Appio é acusado de tentar roubar três garrafas de Moët & Chandon , avaliadas em cerca de R$ 500 cada, de um supermercado. Os episódios teriam ocorrido em setembro e outubro de 2025.
A Polícia Civil de Santa Catarina comunicou o caso ao TRF-4 em outubro.
O tribunal considerou que a conduta atribuída ao magistrado é incompatível com o comportamento esperado de um juiz, inclusive fora do exercício da função.
Além da proposta de perda do cargo, Appio ficará em disponibilidade por cinco anos, com remuneração proporcional ao tempo de serviço.
Appio ganhou notoriedade em 2023, quando assumiu a 13ª Vara Federal de Curitiba, responsável por processos remanescentes da Operação Lava Jato .

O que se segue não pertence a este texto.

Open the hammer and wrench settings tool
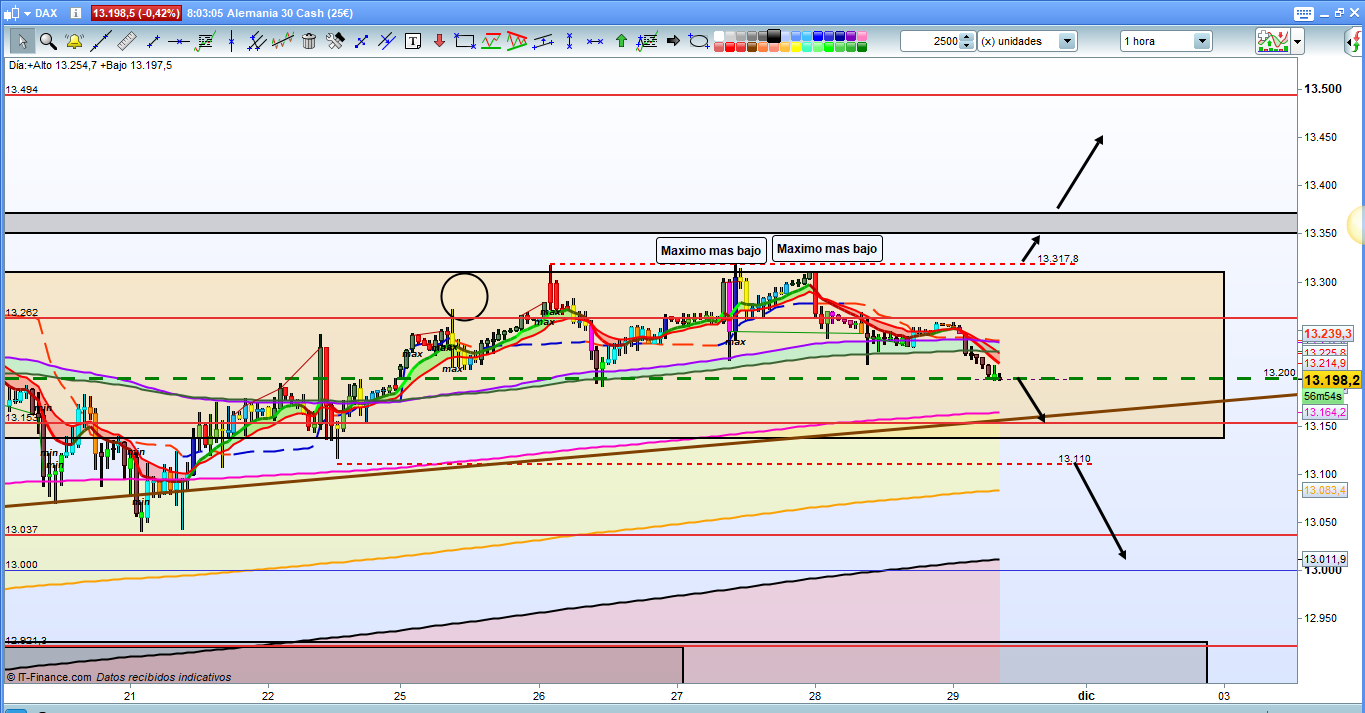Image resolution: width=1365 pixels, height=713 pixels. click(335, 41)
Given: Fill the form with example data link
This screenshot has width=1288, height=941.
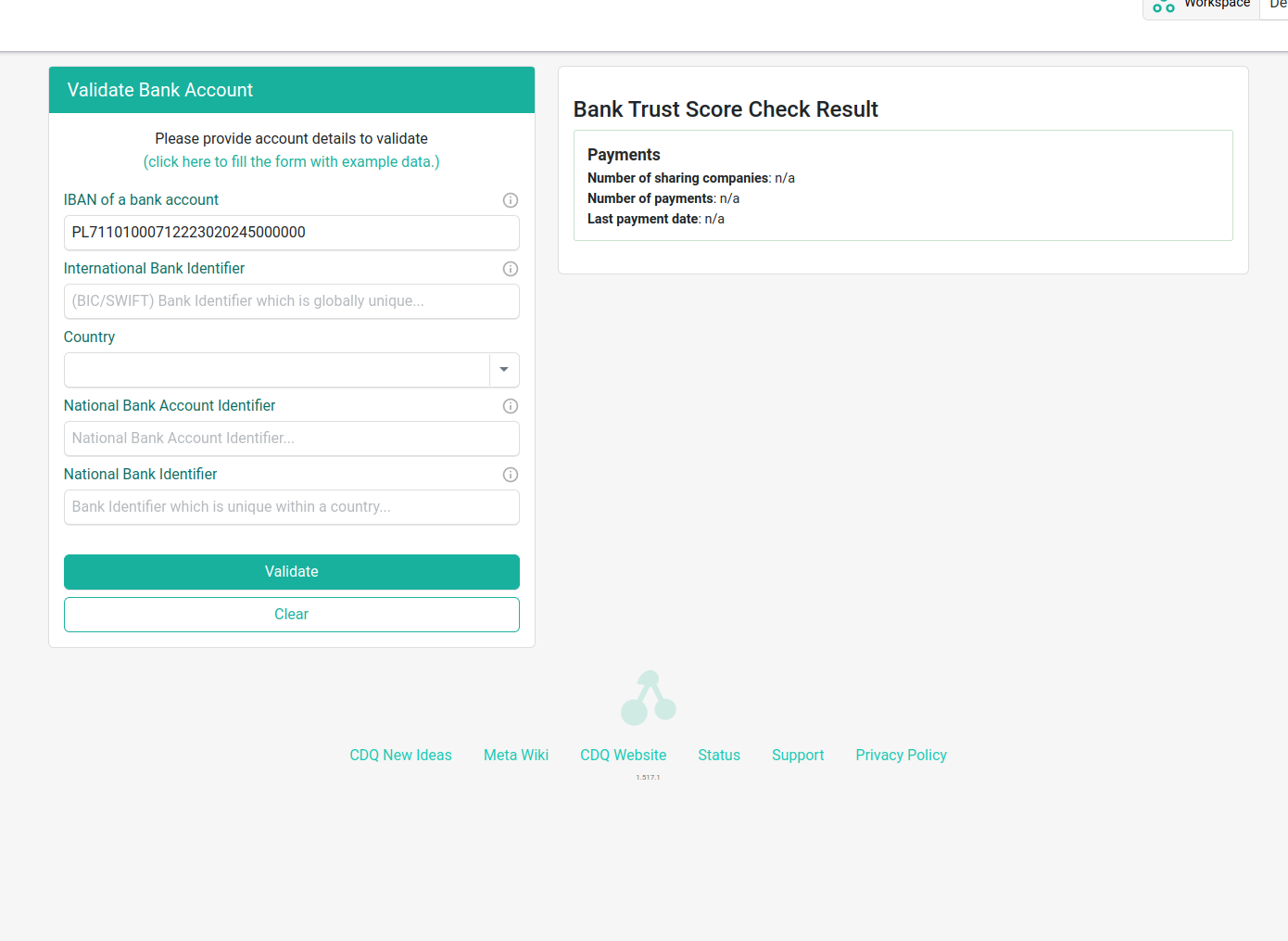Looking at the screenshot, I should 291,162.
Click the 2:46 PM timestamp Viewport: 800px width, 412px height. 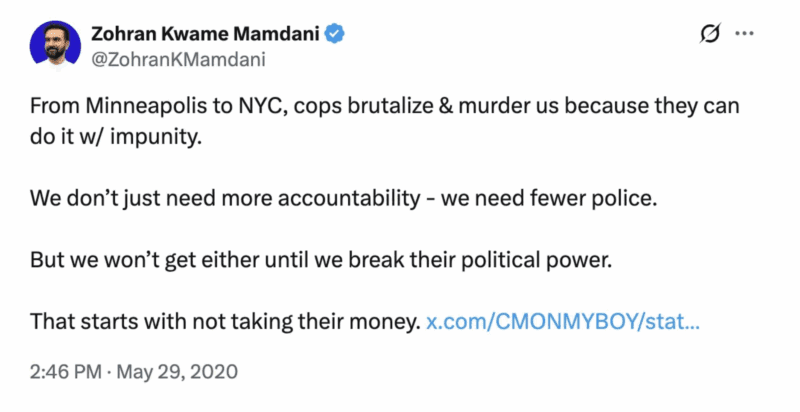[x=65, y=371]
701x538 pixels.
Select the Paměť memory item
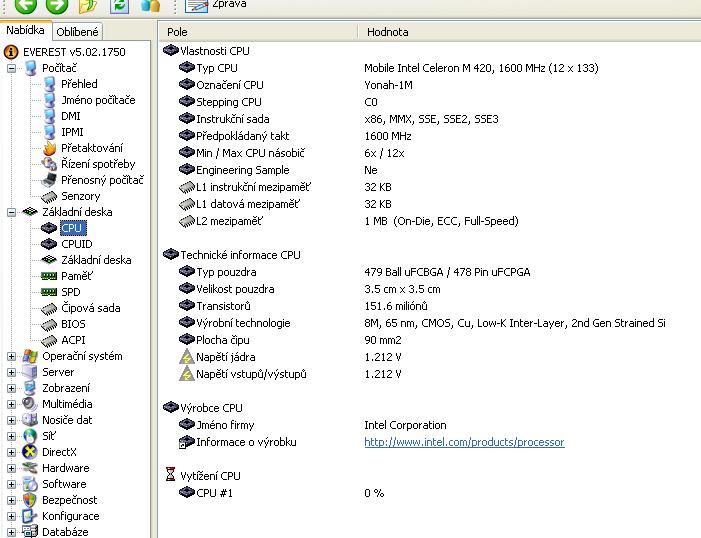pyautogui.click(x=76, y=276)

Ele ficou pouco mais de três meses no posto e foi afastado após uma ligação para João Eduardo Barreto Malucelli, filho do desembargador Marcelo Malucelli.
O episódio gerou outro processo disciplinar. Appio admitiu posteriormente ter feito a ligação e afirmou que pretendia verificar um possível conflito de interesses. Após acordo no CNJ, deixou definitivamente a vara da Lava Jato e foi transferido para a 18ª Vara Federal de Curitiba.